Section 9 Canonical Correlation Analysis

We saw in the Linear Predictors Section that the ability of a linear predictor to explain the variation in a response variable is measured by the coefficient of determination. The best linear predictor explains the most variation in the response \(Y\) and maximises the absolute value of its correlation coefficient with \(Y\). The upper limit on the correlation that can be achieved is the Multiple Correlation Coefficient \(\rho_{Y(Z)}\).

Canonical Correlation Analysis is an extension of this approach. A key difference is that it takes linear combinations of both the “response” \(\underset{(p \times 1)}{X^{(1)}}\) and “explanatory” \(\underset{(q \times 1)}{X^{(1)}}\) sets of variables. In doing so, it finds transformed co-ordinates in which the correlations are higher than any individual entry in \(\underset{(p \times q)}{\Sigma_{12}}\). It helps answer questions like what is the maximum proportion of variation in data set (1) that can be explained by data set (2) and vice-versa?

Linear Analysis Approach

The key definition is given below: (see Johnson, Wichern, and others (2014), Section 9.3, page 490)

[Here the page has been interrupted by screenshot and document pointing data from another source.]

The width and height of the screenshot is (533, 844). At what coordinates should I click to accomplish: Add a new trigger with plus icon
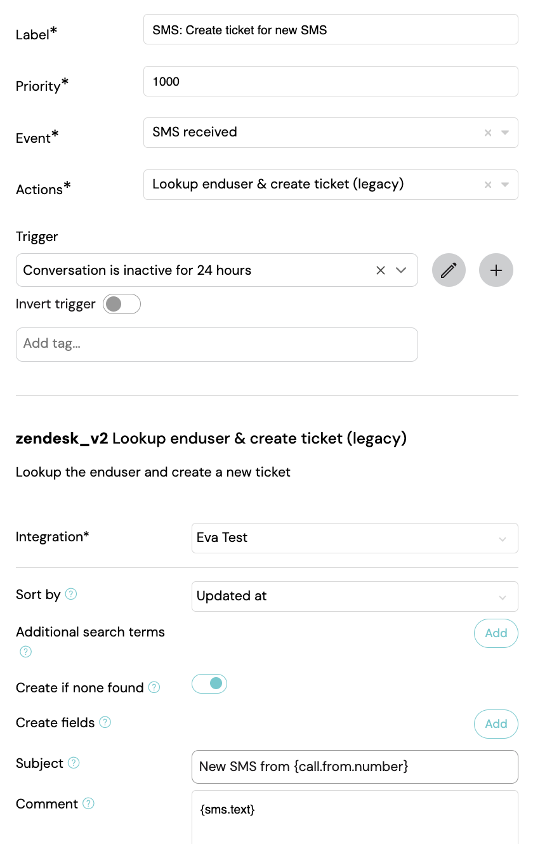click(x=496, y=270)
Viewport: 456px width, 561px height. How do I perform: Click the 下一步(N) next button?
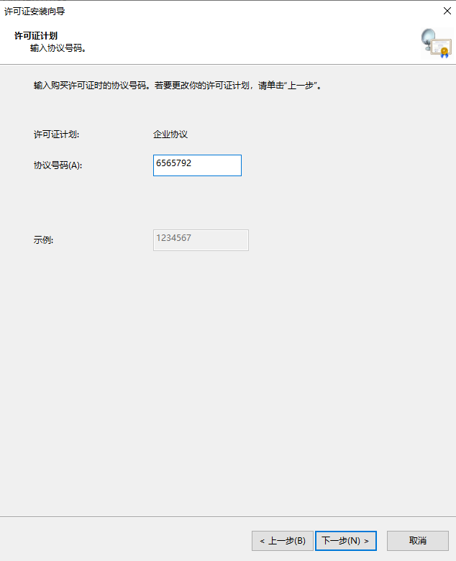(x=345, y=540)
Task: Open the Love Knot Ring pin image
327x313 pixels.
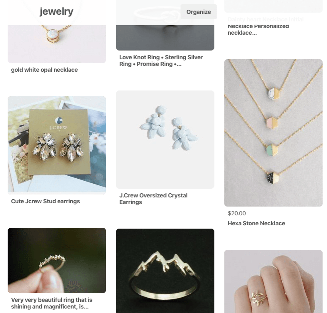Action: [165, 38]
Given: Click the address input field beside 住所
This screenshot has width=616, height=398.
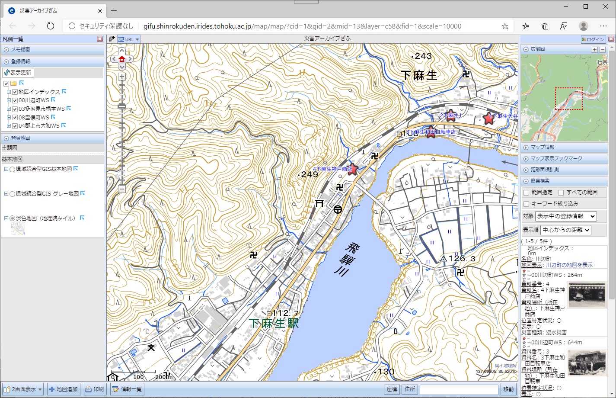Looking at the screenshot, I should pyautogui.click(x=459, y=389).
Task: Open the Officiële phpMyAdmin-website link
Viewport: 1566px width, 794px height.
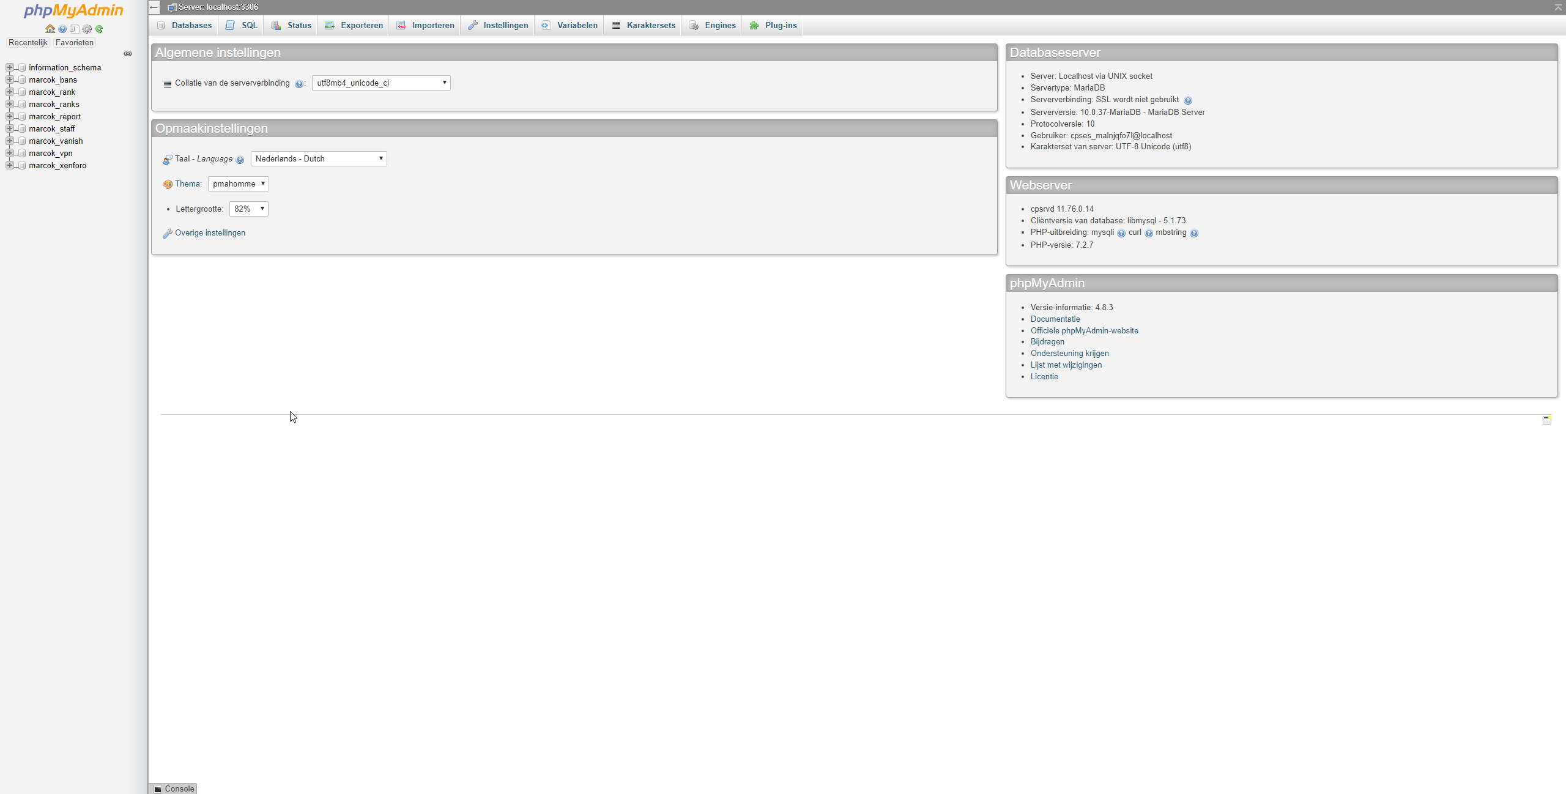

Proposition 9.1 (Identifying Canonical Correlates) Suppose \(p \leq q\) and let the random vectors \(\underset{(p \times 1)}{X^{(1)}}\) and \(\underset{(q \times 1)}{X^{(2)}}\) have \(Cov(X^{(1)})=\underset{(p \times p)}{\Sigma_{11}}\), \(Cov(X^{(2)})=\underset{(q \times q)}{\Sigma_{22}}\) and \(Cov(X^{(1)}, X^{(2)})=\underset{(p \times q)}{\Sigma_{12}}\), where \(\Sigma\) has full rank. For coefficient vectors \(\underset{(p \times 1)}{a}\) and \(\underset{(q \times 1)}{b}\), form the linear combinations \(U=b^´X^{(1)}\) and \(V=b^´X^{(2)}\). Then:

\[\underset{a,b}{max}Corr(U,V)=\rho_{1}^*\]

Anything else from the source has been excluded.